Stored data:

=======

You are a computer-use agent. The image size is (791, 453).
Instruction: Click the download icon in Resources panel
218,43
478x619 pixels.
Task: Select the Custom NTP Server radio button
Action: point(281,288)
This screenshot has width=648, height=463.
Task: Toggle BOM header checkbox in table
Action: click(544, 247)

=======

**WHAT YOU SHOULD DO:** Please reproduce all of the records exactly as they stand.

**OUTPUT FOR THIS TASK:**
You are a computer-use agent. The image size is (791, 453).
Instruction: Click the download icon in Resources panel
218,43
478x619 pixels.
Task: Select the Custom NTP Server radio button
Action: point(281,288)
This screenshot has width=648, height=463.
Task: Toggle BOM header checkbox in table
Action: click(544, 247)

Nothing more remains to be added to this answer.